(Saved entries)

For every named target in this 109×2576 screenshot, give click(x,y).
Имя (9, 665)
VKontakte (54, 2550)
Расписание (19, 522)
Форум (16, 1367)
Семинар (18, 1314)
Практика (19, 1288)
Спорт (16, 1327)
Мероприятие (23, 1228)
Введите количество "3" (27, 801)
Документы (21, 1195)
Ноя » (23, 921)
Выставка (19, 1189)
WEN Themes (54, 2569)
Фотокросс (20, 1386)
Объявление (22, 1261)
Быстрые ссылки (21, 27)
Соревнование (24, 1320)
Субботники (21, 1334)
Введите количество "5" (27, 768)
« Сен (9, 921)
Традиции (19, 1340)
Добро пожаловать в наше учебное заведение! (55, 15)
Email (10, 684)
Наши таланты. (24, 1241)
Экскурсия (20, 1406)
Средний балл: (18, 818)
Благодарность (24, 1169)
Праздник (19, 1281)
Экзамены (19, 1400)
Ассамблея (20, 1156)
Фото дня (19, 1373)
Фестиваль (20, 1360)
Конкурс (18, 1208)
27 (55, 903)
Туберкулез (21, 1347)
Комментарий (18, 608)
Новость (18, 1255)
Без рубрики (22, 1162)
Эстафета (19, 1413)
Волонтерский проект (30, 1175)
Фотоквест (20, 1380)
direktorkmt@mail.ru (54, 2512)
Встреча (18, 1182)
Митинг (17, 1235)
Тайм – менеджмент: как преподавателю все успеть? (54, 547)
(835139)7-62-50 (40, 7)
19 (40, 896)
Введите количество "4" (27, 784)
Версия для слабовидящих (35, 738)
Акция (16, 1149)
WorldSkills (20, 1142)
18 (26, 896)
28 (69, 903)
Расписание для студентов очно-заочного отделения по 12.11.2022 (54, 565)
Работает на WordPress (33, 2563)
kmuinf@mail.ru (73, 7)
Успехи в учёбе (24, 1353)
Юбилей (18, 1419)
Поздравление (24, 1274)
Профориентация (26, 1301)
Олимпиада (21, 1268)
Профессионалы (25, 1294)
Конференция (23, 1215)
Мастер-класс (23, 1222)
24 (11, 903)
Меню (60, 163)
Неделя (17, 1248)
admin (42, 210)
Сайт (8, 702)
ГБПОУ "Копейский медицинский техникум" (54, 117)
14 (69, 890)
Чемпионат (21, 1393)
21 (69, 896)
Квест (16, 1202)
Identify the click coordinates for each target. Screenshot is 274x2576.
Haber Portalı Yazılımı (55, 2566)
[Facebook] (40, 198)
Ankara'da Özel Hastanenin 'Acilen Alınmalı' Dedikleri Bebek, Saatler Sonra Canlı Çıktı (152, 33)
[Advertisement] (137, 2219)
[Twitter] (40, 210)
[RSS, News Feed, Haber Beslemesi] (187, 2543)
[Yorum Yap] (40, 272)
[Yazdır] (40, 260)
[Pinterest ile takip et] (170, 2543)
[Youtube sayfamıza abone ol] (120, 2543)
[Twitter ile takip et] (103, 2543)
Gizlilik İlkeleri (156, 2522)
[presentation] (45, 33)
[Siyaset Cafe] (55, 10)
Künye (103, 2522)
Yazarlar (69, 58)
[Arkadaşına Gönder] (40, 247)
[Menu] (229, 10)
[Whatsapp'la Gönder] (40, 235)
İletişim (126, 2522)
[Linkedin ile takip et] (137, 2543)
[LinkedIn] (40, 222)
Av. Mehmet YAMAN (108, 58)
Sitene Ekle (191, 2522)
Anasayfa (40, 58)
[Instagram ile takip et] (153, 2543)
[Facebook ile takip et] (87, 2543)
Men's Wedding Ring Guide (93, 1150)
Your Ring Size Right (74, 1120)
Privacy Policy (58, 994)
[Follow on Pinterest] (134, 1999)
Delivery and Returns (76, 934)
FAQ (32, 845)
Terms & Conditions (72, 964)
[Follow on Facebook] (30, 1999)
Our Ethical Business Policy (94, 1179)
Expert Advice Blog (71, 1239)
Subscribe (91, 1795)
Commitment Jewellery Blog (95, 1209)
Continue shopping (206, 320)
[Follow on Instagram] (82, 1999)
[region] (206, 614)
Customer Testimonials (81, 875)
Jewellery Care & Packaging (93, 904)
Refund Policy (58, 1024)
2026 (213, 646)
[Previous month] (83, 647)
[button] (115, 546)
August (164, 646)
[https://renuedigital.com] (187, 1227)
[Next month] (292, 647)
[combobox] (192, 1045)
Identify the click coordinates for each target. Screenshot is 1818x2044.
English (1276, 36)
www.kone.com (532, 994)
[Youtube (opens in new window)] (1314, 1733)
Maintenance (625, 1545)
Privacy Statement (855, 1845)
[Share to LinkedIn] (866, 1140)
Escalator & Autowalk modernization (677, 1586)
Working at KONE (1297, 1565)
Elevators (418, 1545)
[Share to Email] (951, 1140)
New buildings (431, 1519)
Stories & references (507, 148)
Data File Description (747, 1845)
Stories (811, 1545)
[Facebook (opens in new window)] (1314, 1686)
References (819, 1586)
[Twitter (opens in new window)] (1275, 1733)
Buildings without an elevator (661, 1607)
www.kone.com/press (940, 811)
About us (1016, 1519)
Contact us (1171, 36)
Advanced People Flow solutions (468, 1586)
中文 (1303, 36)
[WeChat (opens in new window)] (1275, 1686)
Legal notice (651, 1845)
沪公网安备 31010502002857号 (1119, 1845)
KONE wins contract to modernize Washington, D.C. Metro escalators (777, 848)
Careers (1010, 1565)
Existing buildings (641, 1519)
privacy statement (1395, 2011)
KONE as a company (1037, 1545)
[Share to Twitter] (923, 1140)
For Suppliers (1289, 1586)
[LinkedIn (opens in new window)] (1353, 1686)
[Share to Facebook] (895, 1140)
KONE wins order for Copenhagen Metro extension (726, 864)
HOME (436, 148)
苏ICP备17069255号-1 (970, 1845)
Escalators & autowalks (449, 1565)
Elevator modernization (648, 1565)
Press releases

## Your objective:
For this exercise, return every line from the data that holds the string "Share".

## Solved exercise:
[Share to LinkedIn] (866, 1140)
[Share to Email] (951, 1140)
[Share to Twitter] (923, 1140)
[Share to Facebook] (895, 1140)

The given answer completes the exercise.